Hemos tardado demasiado a comprender que el problema no es subestimar el riesgo de contraer el Covid-19, sino el de estar contribuyendo, sin saberlo, a propagar una pandemia que puede colapsar los servicios de salud.
Hemos perdido un tiempo preciado mirando para otro lado cuando los hechos nos gritaban desde China y Corea del Sur que era necesario tomar medidas drásticas para evitar el mal mucho mayor.
Hemos señalado a Italia como responsable de nuestra entrada de enfermos sin que algunos anularan su agenda aunque incluyera viajes a Lombardía.

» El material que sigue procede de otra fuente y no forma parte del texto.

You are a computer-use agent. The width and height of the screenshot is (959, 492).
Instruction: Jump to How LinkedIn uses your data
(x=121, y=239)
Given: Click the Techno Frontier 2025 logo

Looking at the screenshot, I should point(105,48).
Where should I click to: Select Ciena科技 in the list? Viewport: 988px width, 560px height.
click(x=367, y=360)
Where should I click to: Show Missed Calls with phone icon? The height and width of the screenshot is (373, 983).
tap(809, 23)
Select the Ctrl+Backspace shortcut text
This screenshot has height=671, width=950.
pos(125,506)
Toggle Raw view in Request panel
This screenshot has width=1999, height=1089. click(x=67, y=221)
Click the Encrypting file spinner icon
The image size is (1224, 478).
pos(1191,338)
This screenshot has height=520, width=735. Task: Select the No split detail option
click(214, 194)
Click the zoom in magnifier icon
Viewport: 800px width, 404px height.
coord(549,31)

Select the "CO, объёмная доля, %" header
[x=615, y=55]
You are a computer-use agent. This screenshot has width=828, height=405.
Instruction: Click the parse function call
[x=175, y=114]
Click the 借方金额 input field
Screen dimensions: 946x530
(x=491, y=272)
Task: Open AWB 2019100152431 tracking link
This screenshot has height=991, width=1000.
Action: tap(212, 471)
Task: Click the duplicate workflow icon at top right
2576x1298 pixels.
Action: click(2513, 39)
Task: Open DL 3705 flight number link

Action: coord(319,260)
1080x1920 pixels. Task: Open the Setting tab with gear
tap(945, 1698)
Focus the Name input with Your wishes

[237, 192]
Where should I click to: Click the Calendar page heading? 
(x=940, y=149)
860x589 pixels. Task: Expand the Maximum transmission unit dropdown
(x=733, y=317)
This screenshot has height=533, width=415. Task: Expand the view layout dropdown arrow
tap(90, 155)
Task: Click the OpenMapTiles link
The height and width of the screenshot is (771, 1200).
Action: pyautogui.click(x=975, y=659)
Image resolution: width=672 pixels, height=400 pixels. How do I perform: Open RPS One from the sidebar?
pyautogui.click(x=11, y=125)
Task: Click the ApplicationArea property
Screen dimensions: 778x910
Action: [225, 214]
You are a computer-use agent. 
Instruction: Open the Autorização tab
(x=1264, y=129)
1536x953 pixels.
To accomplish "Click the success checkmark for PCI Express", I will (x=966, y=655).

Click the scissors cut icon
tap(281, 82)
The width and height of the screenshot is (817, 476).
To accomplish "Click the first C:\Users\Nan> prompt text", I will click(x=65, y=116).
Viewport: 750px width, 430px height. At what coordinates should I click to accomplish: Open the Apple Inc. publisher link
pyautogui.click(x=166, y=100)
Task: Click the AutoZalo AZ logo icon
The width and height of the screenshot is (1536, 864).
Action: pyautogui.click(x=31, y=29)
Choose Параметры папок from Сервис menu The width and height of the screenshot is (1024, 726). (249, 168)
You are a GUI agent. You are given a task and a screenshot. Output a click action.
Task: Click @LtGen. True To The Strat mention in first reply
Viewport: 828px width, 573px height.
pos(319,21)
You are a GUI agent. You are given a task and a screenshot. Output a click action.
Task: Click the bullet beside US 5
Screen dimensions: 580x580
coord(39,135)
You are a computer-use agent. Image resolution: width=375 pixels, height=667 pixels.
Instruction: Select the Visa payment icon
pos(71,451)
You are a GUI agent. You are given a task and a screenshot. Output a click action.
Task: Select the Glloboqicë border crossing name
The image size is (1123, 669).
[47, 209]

Hemos visto cómo se han clausurado las clases en Madrid y buena parte de los universitarios del resto de España que estudian en la capital, lejos de autoaislarse para evitar expandir la enfermedad, lo han celebrado volviendo a sus casas en Galicia, Extremadura o Aragón.
Hemos actuado como si, por ser europeos, lleváramos un escudo anticoronavirus instalado de serie en nuestro organismo.
Hemos puesto a prueba el termómetro del egoísmo social y del oportunismo político y el resultado está a la vista.
Nos pusimos la mascarilla en los ojos pensando que así nada alteraría nuestra confortable vida. Ojalá estemos a tiempo de quitárnosla y reconducir la situación con responsabilidad.